EXTRACTED RECORDS:
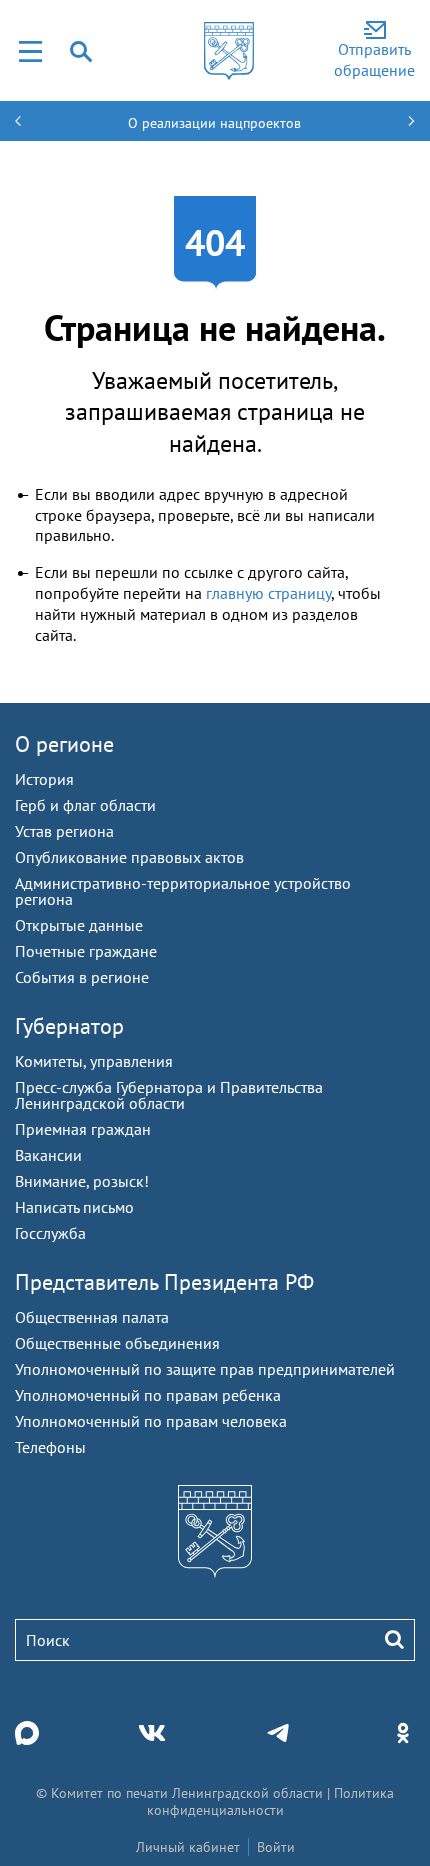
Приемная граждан (83, 1129)
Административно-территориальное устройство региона (183, 891)
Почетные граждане (86, 951)
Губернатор (69, 1026)
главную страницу (268, 593)
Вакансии (48, 1155)
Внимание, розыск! (82, 1181)
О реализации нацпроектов (214, 123)
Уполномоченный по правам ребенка (148, 1395)
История (44, 779)
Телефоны (50, 1447)
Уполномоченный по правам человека (151, 1421)
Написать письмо (74, 1207)
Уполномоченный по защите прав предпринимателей (205, 1369)
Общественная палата (92, 1317)
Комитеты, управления (94, 1061)
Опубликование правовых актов (129, 857)
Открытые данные (79, 925)
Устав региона (64, 831)
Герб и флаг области (85, 805)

REQUIREMENT:
Return verbatim each line from the one that mentions "Телефоны (50, 1447)" to the end of the entries, inclusive.

WRITTEN ANSWER:
Телефоны (50, 1447)
Уполномоченный по правам человека (151, 1421)
Написать письмо (74, 1207)
Уполномоченный по защите прав предпринимателей (205, 1369)
Общественная палата (92, 1317)
Комитеты, управления (94, 1061)
Опубликование правовых актов (129, 857)
Открытые данные (79, 925)
Устав региона (64, 831)
Герб и флаг области (85, 805)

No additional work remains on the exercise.